## WORK TO DO
Copy each of the following lines verbatim, with no changes.

Data entries:
════════════════
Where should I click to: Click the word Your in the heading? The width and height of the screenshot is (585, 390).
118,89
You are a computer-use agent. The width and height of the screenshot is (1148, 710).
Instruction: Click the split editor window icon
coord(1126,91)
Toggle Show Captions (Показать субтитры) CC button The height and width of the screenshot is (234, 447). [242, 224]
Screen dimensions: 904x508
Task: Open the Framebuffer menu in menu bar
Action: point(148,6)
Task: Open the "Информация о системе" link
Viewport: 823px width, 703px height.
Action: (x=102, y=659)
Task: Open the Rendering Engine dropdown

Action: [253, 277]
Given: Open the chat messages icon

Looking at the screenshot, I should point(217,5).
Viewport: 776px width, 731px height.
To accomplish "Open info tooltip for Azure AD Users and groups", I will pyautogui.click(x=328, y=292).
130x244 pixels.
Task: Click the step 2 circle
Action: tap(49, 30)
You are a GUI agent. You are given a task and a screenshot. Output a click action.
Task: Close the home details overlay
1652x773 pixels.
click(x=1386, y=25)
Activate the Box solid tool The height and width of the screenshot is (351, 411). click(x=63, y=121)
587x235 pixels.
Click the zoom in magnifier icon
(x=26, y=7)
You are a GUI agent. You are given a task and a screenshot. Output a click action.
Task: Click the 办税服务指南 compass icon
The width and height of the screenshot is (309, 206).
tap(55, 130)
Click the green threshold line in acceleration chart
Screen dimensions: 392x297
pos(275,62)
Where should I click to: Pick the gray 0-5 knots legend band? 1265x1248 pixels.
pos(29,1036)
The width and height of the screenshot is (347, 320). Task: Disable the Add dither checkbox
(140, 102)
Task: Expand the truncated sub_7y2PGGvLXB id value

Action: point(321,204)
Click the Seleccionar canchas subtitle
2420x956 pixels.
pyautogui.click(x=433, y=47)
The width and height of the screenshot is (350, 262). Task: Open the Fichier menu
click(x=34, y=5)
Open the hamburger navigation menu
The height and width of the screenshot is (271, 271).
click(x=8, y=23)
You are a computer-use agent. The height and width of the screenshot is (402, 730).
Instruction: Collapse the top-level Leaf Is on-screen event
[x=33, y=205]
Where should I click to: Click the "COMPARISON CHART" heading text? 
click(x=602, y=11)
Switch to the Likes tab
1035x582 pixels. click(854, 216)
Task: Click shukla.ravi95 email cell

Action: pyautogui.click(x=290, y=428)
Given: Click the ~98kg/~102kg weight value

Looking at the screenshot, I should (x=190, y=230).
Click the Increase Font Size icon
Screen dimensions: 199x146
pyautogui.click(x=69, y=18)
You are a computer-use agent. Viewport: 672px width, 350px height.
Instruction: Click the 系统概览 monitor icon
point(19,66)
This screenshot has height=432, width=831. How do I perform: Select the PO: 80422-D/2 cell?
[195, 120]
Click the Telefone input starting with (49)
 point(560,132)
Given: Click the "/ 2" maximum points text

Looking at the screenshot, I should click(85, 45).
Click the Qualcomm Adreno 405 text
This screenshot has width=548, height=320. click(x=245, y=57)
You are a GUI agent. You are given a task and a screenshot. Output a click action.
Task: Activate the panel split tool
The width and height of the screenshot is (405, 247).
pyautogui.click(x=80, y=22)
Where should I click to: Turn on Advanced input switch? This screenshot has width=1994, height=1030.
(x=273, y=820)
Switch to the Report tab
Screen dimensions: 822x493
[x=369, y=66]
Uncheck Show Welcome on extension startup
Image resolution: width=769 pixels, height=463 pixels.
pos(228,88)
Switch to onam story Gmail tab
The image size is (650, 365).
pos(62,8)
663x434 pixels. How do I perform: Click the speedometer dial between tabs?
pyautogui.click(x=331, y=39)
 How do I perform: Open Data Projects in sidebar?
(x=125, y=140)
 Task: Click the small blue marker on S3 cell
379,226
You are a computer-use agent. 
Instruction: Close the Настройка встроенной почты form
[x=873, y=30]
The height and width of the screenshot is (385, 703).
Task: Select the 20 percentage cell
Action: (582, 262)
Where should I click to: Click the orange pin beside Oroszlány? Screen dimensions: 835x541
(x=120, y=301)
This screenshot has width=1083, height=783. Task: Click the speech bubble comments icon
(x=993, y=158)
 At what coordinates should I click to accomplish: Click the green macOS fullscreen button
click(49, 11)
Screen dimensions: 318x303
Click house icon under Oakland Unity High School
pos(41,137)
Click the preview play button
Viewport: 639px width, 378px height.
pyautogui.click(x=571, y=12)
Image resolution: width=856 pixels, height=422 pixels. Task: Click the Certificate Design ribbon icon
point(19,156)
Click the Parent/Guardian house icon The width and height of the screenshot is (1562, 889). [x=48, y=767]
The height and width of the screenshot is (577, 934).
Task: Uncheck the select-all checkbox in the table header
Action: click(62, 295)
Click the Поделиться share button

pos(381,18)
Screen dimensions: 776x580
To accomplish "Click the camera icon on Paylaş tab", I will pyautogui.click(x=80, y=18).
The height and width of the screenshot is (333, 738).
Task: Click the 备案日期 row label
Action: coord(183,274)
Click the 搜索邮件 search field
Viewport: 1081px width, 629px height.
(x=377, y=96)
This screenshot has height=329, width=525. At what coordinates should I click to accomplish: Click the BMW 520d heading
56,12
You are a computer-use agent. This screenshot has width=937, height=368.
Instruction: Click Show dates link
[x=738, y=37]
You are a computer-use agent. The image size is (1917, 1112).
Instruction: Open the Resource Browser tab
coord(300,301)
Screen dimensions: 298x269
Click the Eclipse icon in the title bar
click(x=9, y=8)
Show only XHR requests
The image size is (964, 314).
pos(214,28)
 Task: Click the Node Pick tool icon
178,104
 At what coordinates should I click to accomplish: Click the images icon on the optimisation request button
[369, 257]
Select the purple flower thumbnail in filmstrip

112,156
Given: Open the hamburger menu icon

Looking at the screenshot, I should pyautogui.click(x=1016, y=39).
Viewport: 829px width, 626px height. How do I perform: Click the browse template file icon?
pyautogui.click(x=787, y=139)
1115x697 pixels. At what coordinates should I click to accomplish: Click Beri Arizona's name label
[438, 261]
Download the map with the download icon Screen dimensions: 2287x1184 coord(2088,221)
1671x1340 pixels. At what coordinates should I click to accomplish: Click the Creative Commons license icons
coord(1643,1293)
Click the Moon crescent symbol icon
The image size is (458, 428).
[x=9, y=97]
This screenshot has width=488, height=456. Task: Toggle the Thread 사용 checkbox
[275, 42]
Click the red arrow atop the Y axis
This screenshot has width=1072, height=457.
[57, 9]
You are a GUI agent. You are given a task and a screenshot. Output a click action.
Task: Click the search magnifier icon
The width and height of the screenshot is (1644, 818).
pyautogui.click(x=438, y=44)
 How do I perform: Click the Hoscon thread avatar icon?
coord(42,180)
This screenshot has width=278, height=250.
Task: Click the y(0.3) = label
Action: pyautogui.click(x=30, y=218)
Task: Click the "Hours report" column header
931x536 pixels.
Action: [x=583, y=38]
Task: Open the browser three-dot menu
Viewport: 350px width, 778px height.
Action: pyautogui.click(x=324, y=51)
════════════════
## THE ANSWER
Where should I click to: Click the word Your in the heading? The width and height of the screenshot is (585, 390).
118,89
You are a computer-use agent. The width and height of the screenshot is (1148, 710).
Instruction: Click the split editor window icon
coord(1126,91)
Toggle Show Captions (Показать субтитры) CC button The height and width of the screenshot is (234, 447). [242, 224]
Screen dimensions: 904x508
Task: Open the Framebuffer menu in menu bar
Action: point(148,6)
Task: Open the "Информация о системе" link
Viewport: 823px width, 703px height.
Action: (x=102, y=659)
Task: Open the Rendering Engine dropdown

Action: [253, 277]
Given: Open the chat messages icon

Looking at the screenshot, I should point(217,5).
Viewport: 776px width, 731px height.
To accomplish "Open info tooltip for Azure AD Users and groups", I will pyautogui.click(x=328, y=292).
130x244 pixels.
Task: Click the step 2 circle
Action: tap(49, 30)
You are a GUI agent. You are given a task and a screenshot. Output a click action.
Task: Close the home details overlay
1652x773 pixels.
click(x=1386, y=25)
Activate the Box solid tool The height and width of the screenshot is (351, 411). click(x=63, y=121)
587x235 pixels.
Click the zoom in magnifier icon
(x=26, y=7)
You are a GUI agent. You are given a task and a screenshot. Output a click action.
Task: Click the 办税服务指南 compass icon
The width and height of the screenshot is (309, 206).
tap(55, 130)
Click the green threshold line in acceleration chart
Screen dimensions: 392x297
pos(275,62)
Where should I click to: Pick the gray 0-5 knots legend band? 1265x1248 pixels.
pos(29,1036)
The width and height of the screenshot is (347, 320). Task: Disable the Add dither checkbox
(140, 102)
Task: Expand the truncated sub_7y2PGGvLXB id value

Action: point(321,204)
Click the Seleccionar canchas subtitle
2420x956 pixels.
pyautogui.click(x=433, y=47)
The width and height of the screenshot is (350, 262). Task: Open the Fichier menu
click(x=34, y=5)
Open the hamburger navigation menu
The height and width of the screenshot is (271, 271).
click(x=8, y=23)
You are a computer-use agent. The height and width of the screenshot is (402, 730).
Instruction: Collapse the top-level Leaf Is on-screen event
[x=33, y=205]
Where should I click to: Click the "COMPARISON CHART" heading text? 
click(x=602, y=11)
Switch to the Likes tab
1035x582 pixels. click(854, 216)
Task: Click shukla.ravi95 email cell

Action: pyautogui.click(x=290, y=428)
Given: Click the ~98kg/~102kg weight value

Looking at the screenshot, I should (x=190, y=230).
Click the Increase Font Size icon
Screen dimensions: 199x146
pyautogui.click(x=69, y=18)
You are a computer-use agent. Viewport: 672px width, 350px height.
Instruction: Click the 系统概览 monitor icon
point(19,66)
This screenshot has height=432, width=831. How do I perform: Select the PO: 80422-D/2 cell?
[195, 120]
Click the Telefone input starting with (49)
 point(560,132)
Given: Click the "/ 2" maximum points text

Looking at the screenshot, I should click(85, 45).
Click the Qualcomm Adreno 405 text
This screenshot has width=548, height=320. click(x=245, y=57)
You are a GUI agent. You are given a task and a screenshot. Output a click action.
Task: Activate the panel split tool
The width and height of the screenshot is (405, 247).
pyautogui.click(x=80, y=22)
Where should I click to: Turn on Advanced input switch? This screenshot has width=1994, height=1030.
(x=273, y=820)
Switch to the Report tab
Screen dimensions: 822x493
[x=369, y=66]
Uncheck Show Welcome on extension startup
Image resolution: width=769 pixels, height=463 pixels.
pos(228,88)
Switch to onam story Gmail tab
The image size is (650, 365).
pos(62,8)
663x434 pixels. How do I perform: Click the speedometer dial between tabs?
pyautogui.click(x=331, y=39)
 How do I perform: Open Data Projects in sidebar?
(x=125, y=140)
 Task: Click the small blue marker on S3 cell
379,226
You are a computer-use agent. 
Instruction: Close the Настройка встроенной почты form
[x=873, y=30]
The height and width of the screenshot is (385, 703).
Task: Select the 20 percentage cell
Action: (582, 262)
Where should I click to: Click the orange pin beside Oroszlány? Screen dimensions: 835x541
(x=120, y=301)
This screenshot has width=1083, height=783. Task: Click the speech bubble comments icon
(x=993, y=158)
 At what coordinates should I click to accomplish: Click the green macOS fullscreen button
click(49, 11)
Screen dimensions: 318x303
Click house icon under Oakland Unity High School
pos(41,137)
Click the preview play button
Viewport: 639px width, 378px height.
pyautogui.click(x=571, y=12)
Image resolution: width=856 pixels, height=422 pixels. Task: Click the Certificate Design ribbon icon
point(19,156)
Click the Parent/Guardian house icon The width and height of the screenshot is (1562, 889). [x=48, y=767]
The height and width of the screenshot is (577, 934).
Task: Uncheck the select-all checkbox in the table header
Action: click(62, 295)
Click the Поделиться share button

pos(381,18)
Screen dimensions: 776x580
To accomplish "Click the camera icon on Paylaş tab", I will pyautogui.click(x=80, y=18).
The height and width of the screenshot is (333, 738).
Task: Click the 备案日期 row label
Action: coord(183,274)
Click the 搜索邮件 search field
Viewport: 1081px width, 629px height.
(x=377, y=96)
This screenshot has height=329, width=525. At what coordinates should I click to accomplish: Click the BMW 520d heading
56,12
You are a computer-use agent. This screenshot has width=937, height=368.
Instruction: Click Show dates link
[x=738, y=37]
You are a computer-use agent. The image size is (1917, 1112).
Instruction: Open the Resource Browser tab
coord(300,301)
Screen dimensions: 298x269
Click the Eclipse icon in the title bar
click(x=9, y=8)
Show only XHR requests
The image size is (964, 314).
pos(214,28)
 Task: Click the Node Pick tool icon
178,104
 At what coordinates should I click to accomplish: Click the images icon on the optimisation request button
[369, 257]
Select the purple flower thumbnail in filmstrip

112,156
Given: Open the hamburger menu icon

Looking at the screenshot, I should pyautogui.click(x=1016, y=39).
Viewport: 829px width, 626px height. How do I perform: Click the browse template file icon?
pyautogui.click(x=787, y=139)
1115x697 pixels. At what coordinates should I click to accomplish: Click Beri Arizona's name label
[438, 261]
Download the map with the download icon Screen dimensions: 2287x1184 coord(2088,221)
1671x1340 pixels. At what coordinates should I click to accomplish: Click the Creative Commons license icons
coord(1643,1293)
Click the Moon crescent symbol icon
The image size is (458, 428).
[x=9, y=97]
This screenshot has width=488, height=456. Task: Toggle the Thread 사용 checkbox
[275, 42]
Click the red arrow atop the Y axis
This screenshot has width=1072, height=457.
[57, 9]
You are a GUI agent. You are given a task and a screenshot. Output a click action.
Task: Click the search magnifier icon
The width and height of the screenshot is (1644, 818).
pyautogui.click(x=438, y=44)
 How do I perform: Click the Hoscon thread avatar icon?
coord(42,180)
This screenshot has width=278, height=250.
Task: Click the y(0.3) = label
Action: pyautogui.click(x=30, y=218)
Task: Click the "Hours report" column header
931x536 pixels.
Action: [x=583, y=38]
Task: Open the browser three-dot menu
Viewport: 350px width, 778px height.
Action: pyautogui.click(x=324, y=51)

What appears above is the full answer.